Dobrynin began the conversation by talking about Vietnam. He said that as of the day before, the April 24 meeting was still on. He considered the April 24 meeting very crucial and he hoped nothing would happen to interfere with it. I said we had cancelled the plenary sessions that were supposed to precede this meeting, and that maybe now the other side would cancel the meeting itself.

Dobrynin said that he could assure me that his leadership was not interested in this conflict. I said “Let’s be realistic. You are responsible for this conflict, either because you planned it or because you tried to score off the Chinese and as a result have put yourself into the position where a miserable little country can jeopardize everything that has been striven for for years.” This was essentially a Soviet decision to make, I continued. The Soviet Union must have known when it signed two supplementary agreements during the year that it was giving the North Vietnamese the wherewithal to launch an offensive. What did the Soviet leaders expect? Did they expect the President to wait while [Page 299] the South Vietnamese army ran the risk of being defeated and 69,000 Americans were taken prisoner?

Dobrynin interjected by saying that the North Vietnamese had often offered to repatriate them immediately. I said “Anatol, this is not worthy of comment, and that situation will not arise. There must be a meeting this month. It must lead to concrete results, and if it does not there will be incalculable consequences. I might also point out that our whole attitude on a host of issues depends on it.

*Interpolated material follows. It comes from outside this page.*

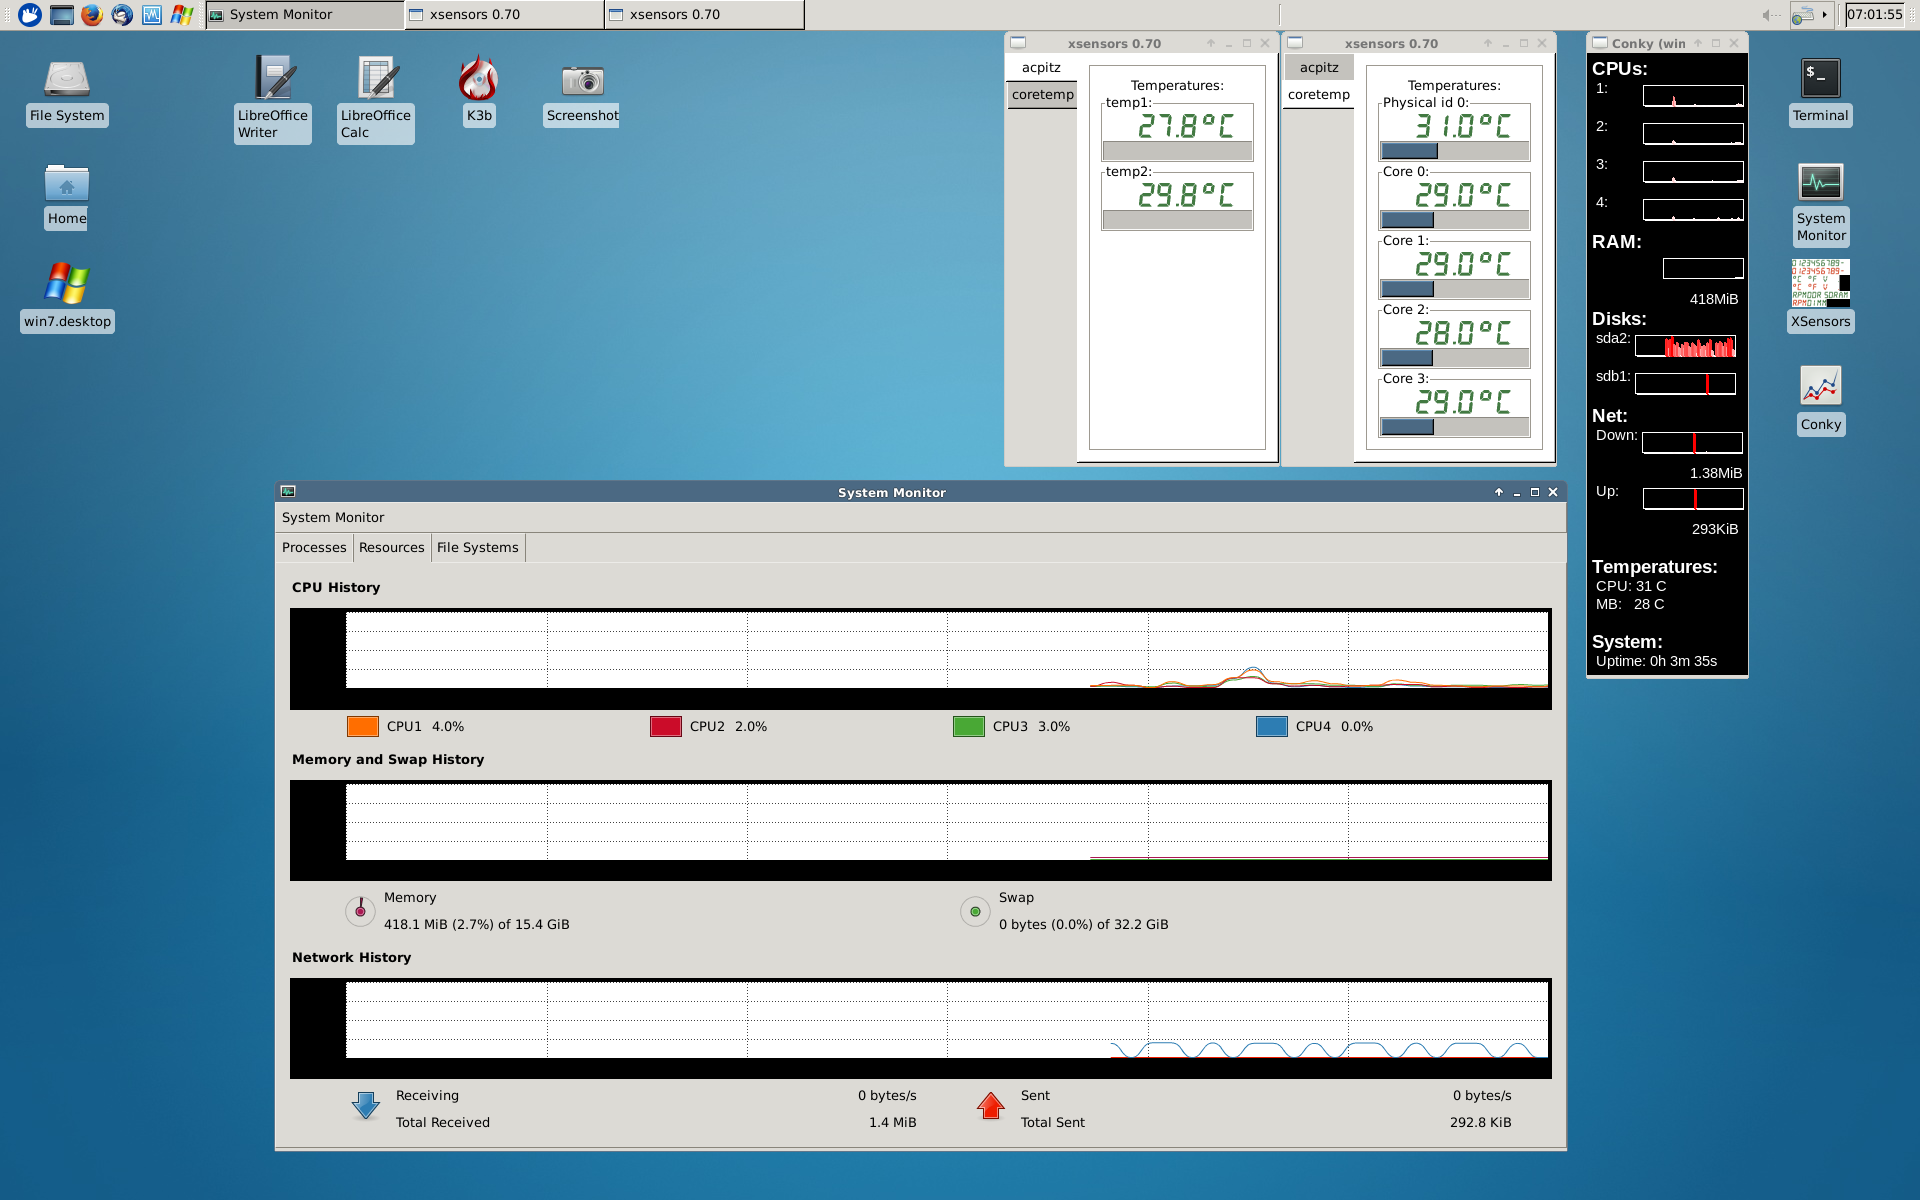Launch Thunderbird mail from the panel

pyautogui.click(x=122, y=15)
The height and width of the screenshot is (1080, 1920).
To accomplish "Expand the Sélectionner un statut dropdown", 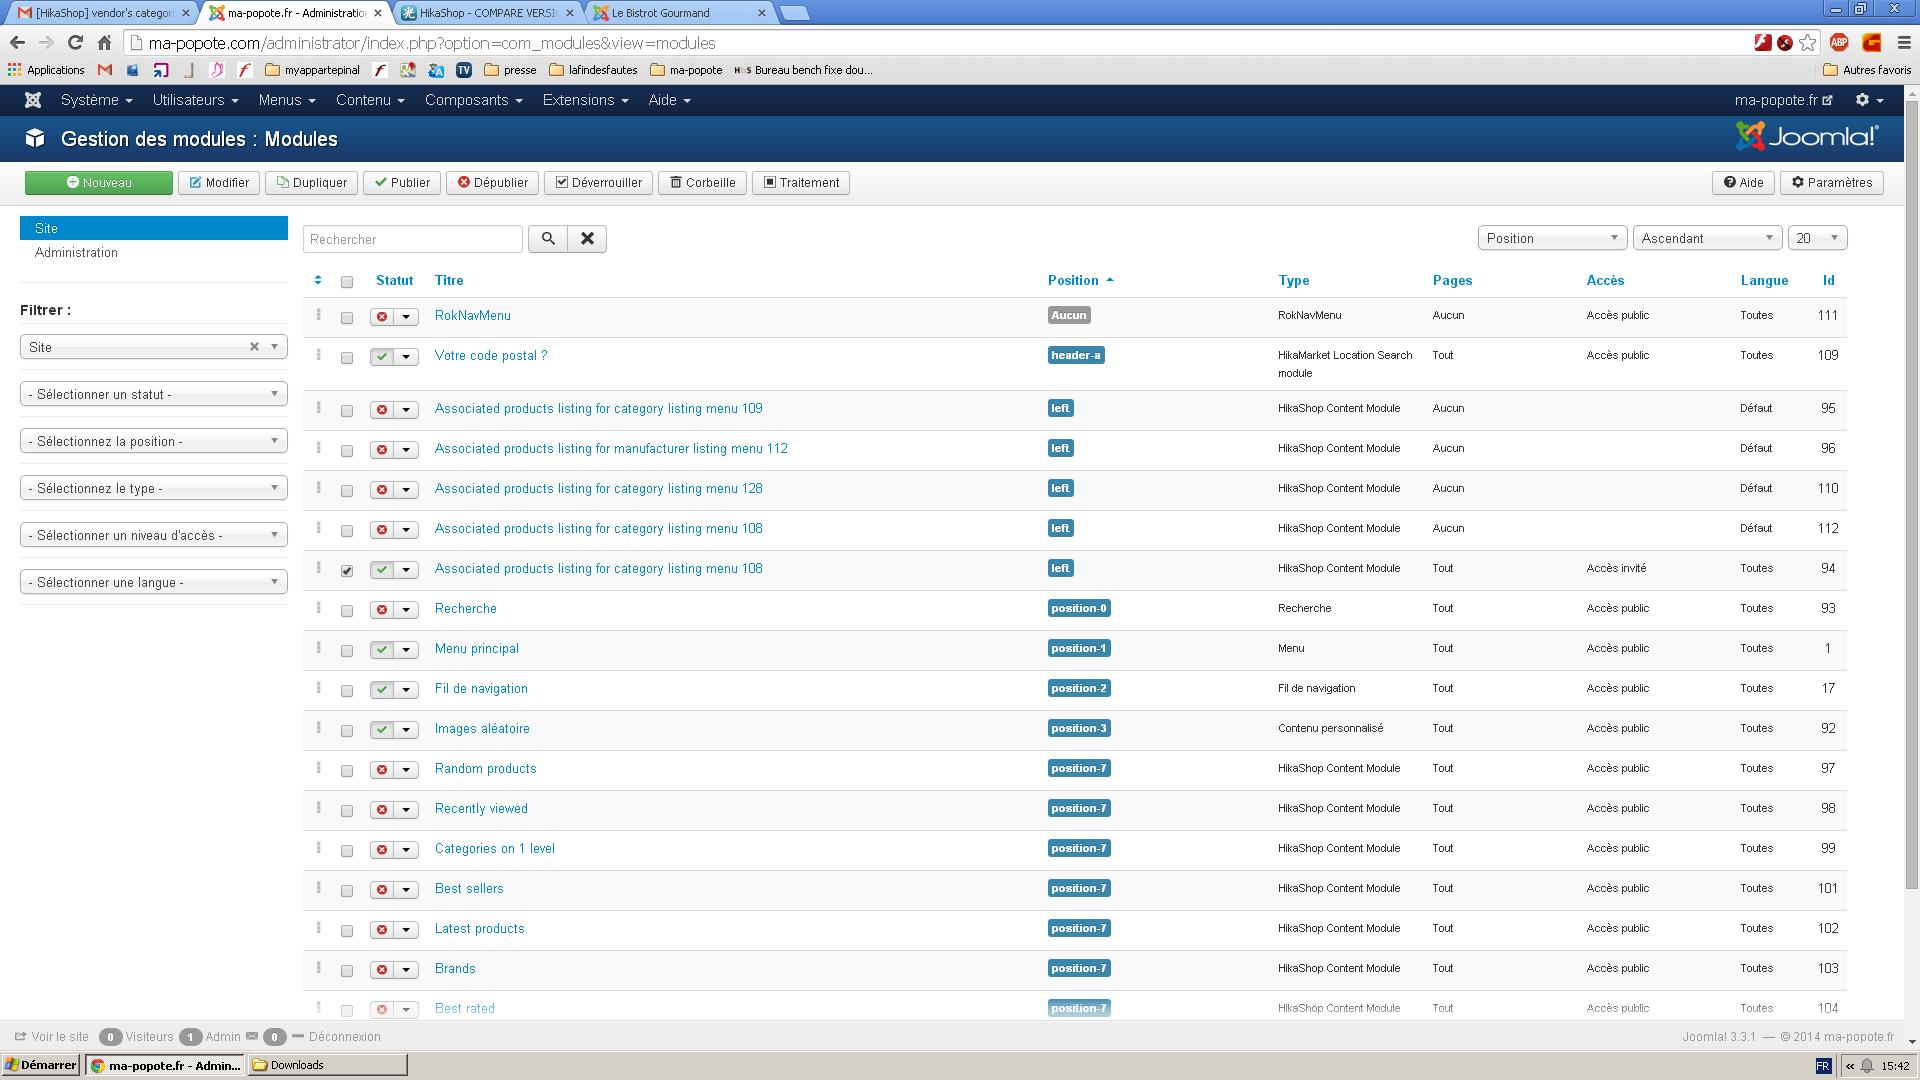I will coord(153,394).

How could the Soviet leaders ask us to proceed on the Middle East or to give support for the ratification of the [Moscow] Treaty while the war was taking this acute form? We were prepared to let it wind down. Why did the North Vietnamese not wait if they felt so confident? But now that the situation had arisen in which we were being challenged directly, we had no choice but to proceed.”

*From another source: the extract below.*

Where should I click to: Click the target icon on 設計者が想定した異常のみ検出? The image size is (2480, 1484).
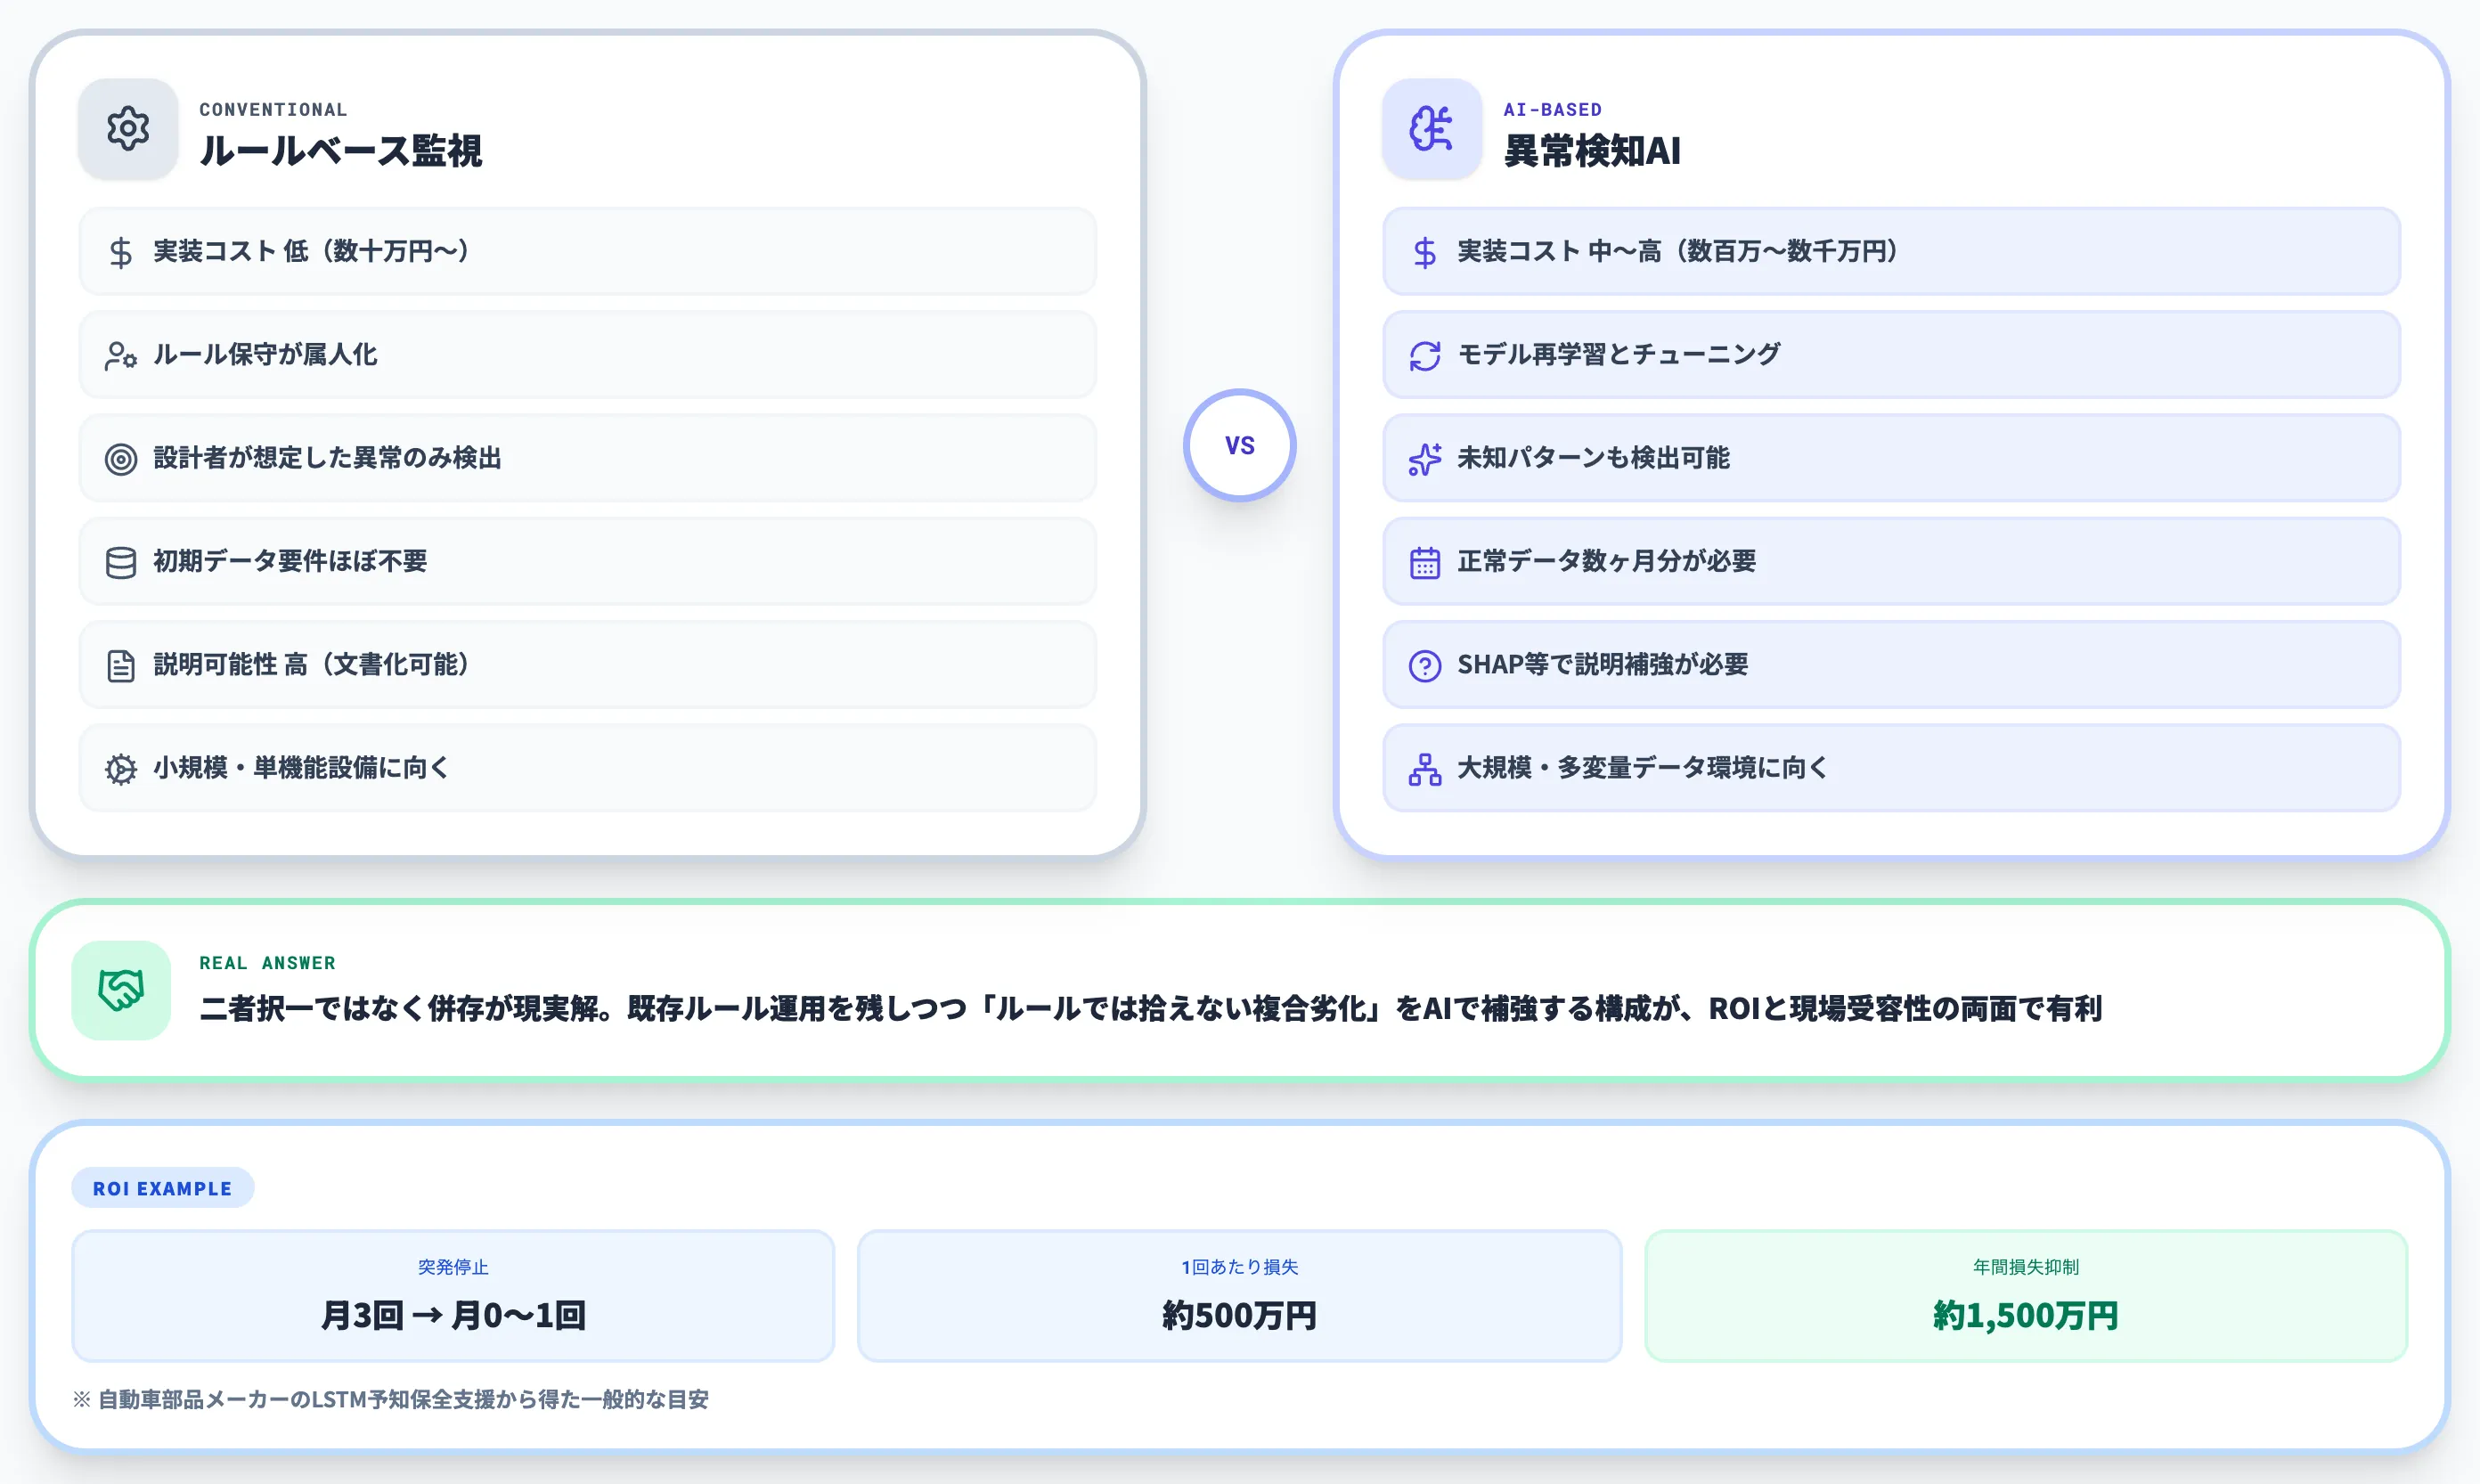121,458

I was also bound to tell Dobrynin that I was not authorized to discuss any of the other subjects with him.

Dobrynin replied that it seemed to him that a visit by me to Moscow was more urgent than ever. He thought that we should reconsider the decision for me not to go. He felt that I should go and discuss Vietnam with their leaders and at the same time accelerate preparations for the Summit. I told Dobrynin I would put this proposition to the President.2

Later on that afternoon I called him to tell him the result. [Telecon attached.]3

  1. Source: National Archives, Nixon Presidential Materials, NSC Files, Box 493, President’s Trip Files, Dobrynin/Kissinger, 1972, Vol. 10. Top Secret; Sensitive; Exclusively Eyes Only. No drafting information appears on the memorandum. The meeting was held in the Map Room at the White House. For Kissinger’s memoir account of the meeting—based largely on the memorandum of conversation—see White House Years, p. 1120.
  2. Dobrynin later argued that Kissinger suggested the trip on his own initiative. According to Dobrynin, “Kissinger informed me that, in view of the dangerous aggravation of the situation in Vietnam, the president believed Kissinger should pay a short visit to Moscow to meet Gromyko and Brezhnev.” (In Confidence, p. 244)
  3. Brackets in the source text. Document 97.